Action item => Report each line of the records below that holds the word "Enable".

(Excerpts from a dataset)
┄┄┄┄┄┄┄┄┄┄┄┄┄┄┄┄┄┄┄┄

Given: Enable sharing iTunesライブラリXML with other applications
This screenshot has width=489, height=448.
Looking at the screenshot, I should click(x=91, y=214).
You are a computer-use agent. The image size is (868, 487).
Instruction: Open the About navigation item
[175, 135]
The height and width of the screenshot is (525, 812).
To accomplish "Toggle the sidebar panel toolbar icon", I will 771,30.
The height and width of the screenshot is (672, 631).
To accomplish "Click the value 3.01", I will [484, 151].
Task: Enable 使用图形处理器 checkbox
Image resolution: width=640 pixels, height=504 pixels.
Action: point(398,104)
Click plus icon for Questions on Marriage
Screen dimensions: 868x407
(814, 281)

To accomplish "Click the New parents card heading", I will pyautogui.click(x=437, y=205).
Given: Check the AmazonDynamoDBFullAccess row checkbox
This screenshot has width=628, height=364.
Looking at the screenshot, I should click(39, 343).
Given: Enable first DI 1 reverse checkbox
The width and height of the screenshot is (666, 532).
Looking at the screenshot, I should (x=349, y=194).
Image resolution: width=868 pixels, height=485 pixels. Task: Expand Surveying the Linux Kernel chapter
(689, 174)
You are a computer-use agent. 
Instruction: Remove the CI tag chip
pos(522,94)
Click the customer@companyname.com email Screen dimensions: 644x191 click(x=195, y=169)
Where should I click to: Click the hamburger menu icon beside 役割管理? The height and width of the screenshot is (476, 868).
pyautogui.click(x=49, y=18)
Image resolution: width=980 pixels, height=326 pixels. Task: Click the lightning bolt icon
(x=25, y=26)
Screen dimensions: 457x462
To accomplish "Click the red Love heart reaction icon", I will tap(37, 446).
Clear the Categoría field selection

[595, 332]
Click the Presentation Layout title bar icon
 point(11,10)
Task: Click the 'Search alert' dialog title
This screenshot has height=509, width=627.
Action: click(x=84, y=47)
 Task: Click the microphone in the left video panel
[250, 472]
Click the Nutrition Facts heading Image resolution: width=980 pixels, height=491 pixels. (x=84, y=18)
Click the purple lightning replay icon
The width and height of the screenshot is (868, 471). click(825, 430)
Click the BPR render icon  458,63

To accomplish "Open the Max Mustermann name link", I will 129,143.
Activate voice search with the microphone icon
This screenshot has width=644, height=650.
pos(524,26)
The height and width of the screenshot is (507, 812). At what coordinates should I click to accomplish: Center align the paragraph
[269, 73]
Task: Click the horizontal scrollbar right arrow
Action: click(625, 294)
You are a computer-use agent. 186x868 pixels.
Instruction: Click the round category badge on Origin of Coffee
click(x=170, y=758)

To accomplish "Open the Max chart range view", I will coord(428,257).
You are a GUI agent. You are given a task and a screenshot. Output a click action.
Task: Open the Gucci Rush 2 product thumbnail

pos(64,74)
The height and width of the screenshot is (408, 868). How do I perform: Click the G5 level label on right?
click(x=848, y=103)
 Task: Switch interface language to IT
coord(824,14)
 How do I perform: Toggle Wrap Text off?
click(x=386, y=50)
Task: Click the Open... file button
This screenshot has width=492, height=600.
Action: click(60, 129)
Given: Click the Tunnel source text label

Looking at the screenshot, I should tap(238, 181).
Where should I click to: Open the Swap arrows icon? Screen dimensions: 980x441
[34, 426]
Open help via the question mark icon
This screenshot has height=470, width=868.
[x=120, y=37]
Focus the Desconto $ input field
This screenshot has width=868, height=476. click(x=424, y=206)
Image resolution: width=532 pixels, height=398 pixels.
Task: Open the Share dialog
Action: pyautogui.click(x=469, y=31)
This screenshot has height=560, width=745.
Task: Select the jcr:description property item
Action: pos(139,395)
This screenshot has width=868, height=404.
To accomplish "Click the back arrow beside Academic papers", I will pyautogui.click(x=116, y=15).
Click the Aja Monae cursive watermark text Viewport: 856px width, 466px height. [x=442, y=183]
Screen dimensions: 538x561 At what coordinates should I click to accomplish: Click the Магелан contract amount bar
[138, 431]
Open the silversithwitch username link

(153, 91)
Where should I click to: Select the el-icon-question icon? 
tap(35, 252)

┄┄┄┄┄┄┄┄┄┄┄┄┄┄┄┄┄┄┄┄

Finished task =>
Given: Enable sharing iTunesライブラリXML with other applications
Task: Enable 使用图形处理器 checkbox
Given: Enable first DI 1 reverse checkbox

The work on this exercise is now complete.